## Task
Pull out each line of the material below that contains the string "width", and treat uppercase and lowercase as different.

## Exercise data
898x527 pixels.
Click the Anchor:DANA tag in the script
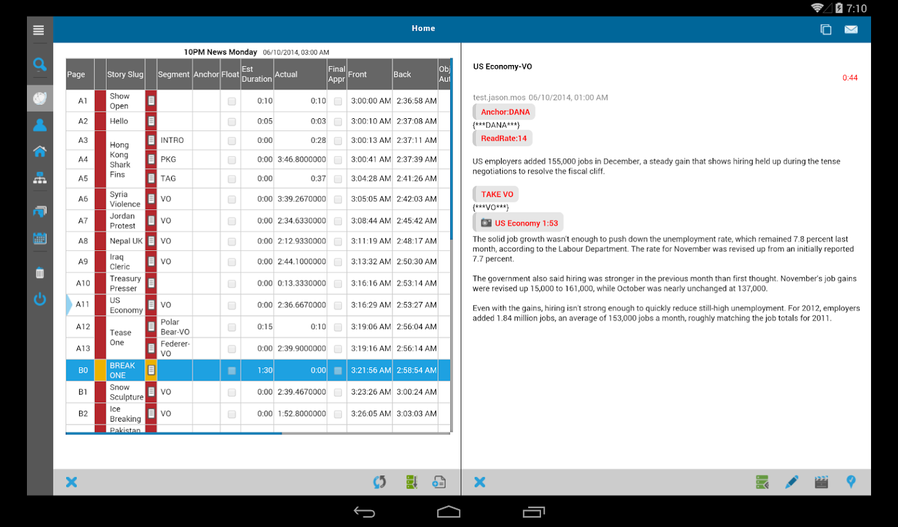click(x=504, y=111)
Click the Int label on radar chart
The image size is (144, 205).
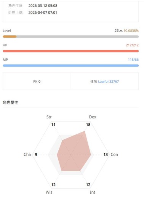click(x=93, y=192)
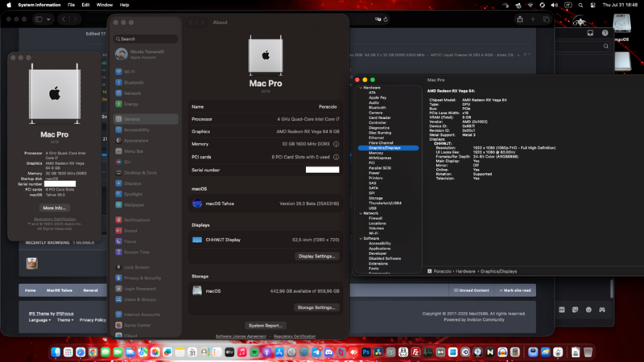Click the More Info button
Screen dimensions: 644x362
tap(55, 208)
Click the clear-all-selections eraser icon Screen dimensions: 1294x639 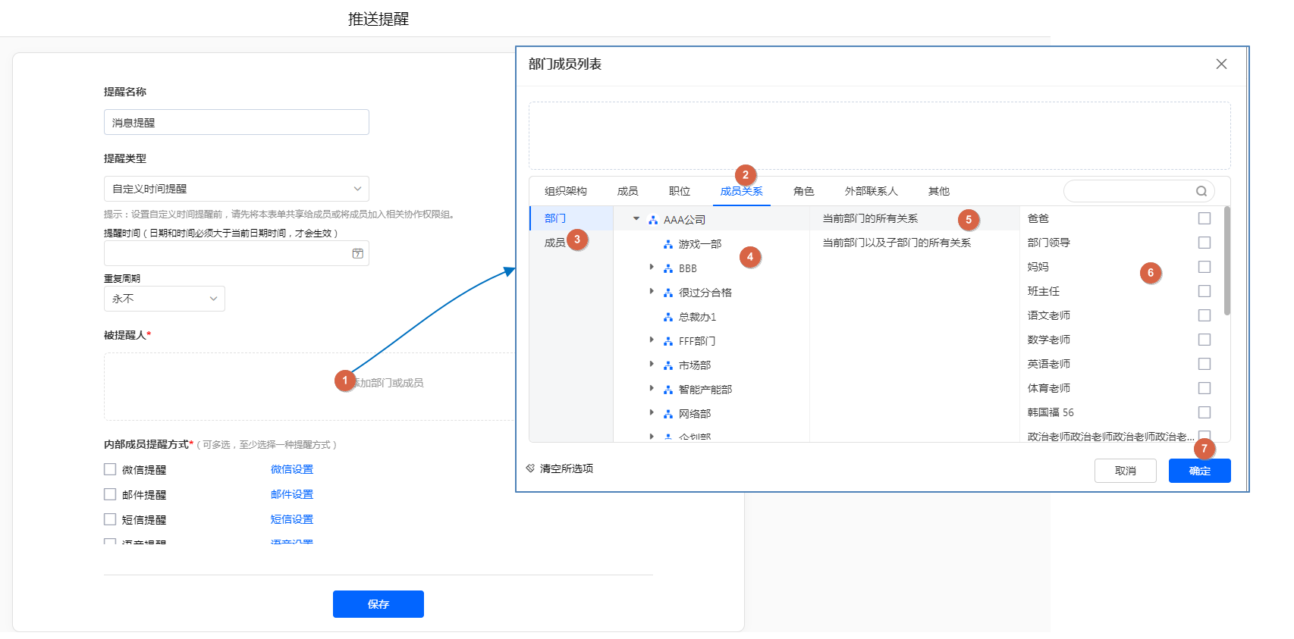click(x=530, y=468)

--

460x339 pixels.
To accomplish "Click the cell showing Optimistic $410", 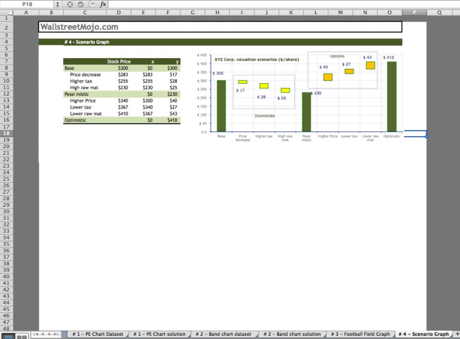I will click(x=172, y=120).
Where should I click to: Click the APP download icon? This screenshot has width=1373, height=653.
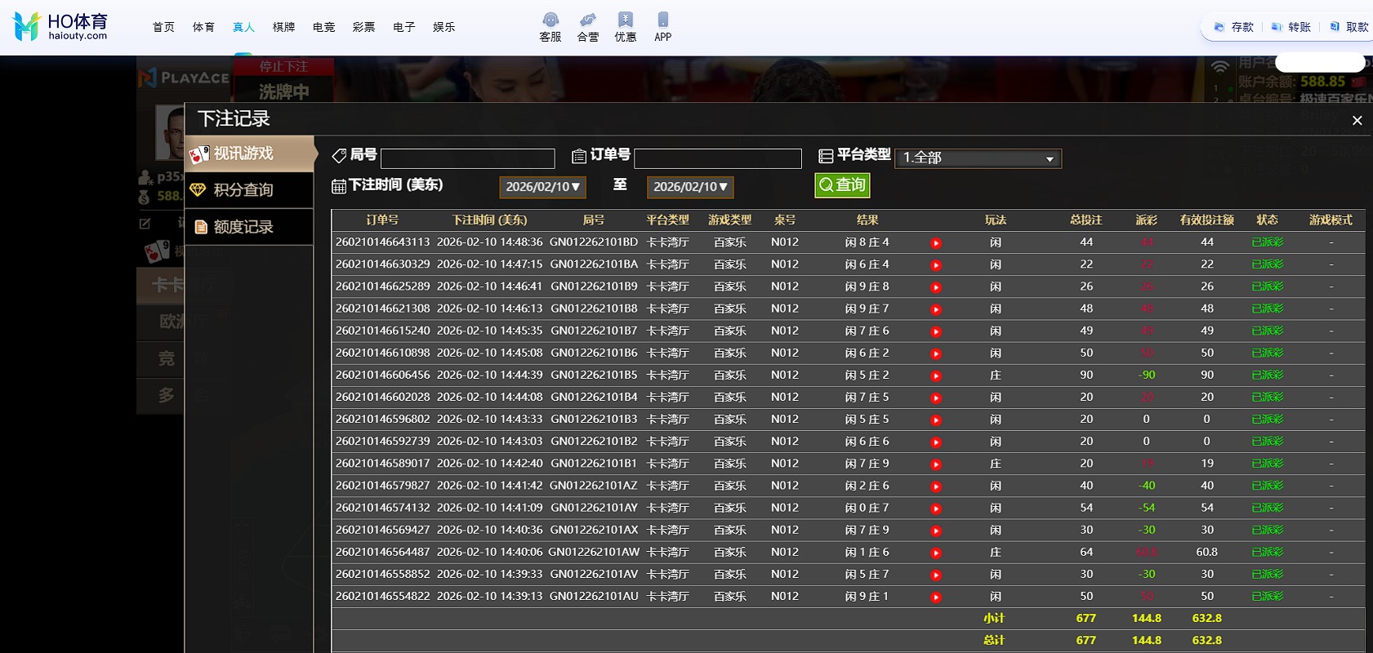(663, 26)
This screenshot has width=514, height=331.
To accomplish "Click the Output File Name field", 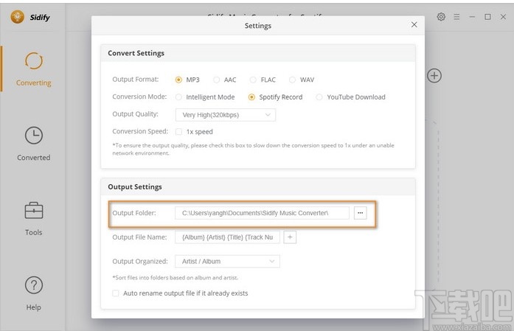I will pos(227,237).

---

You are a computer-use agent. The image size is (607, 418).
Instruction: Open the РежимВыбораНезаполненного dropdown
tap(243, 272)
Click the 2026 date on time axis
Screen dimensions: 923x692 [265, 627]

## Finished exercise
Where should I click to: Click the APP download icon? This screenshot has width=1373, height=653.
This screenshot has width=514, height=331.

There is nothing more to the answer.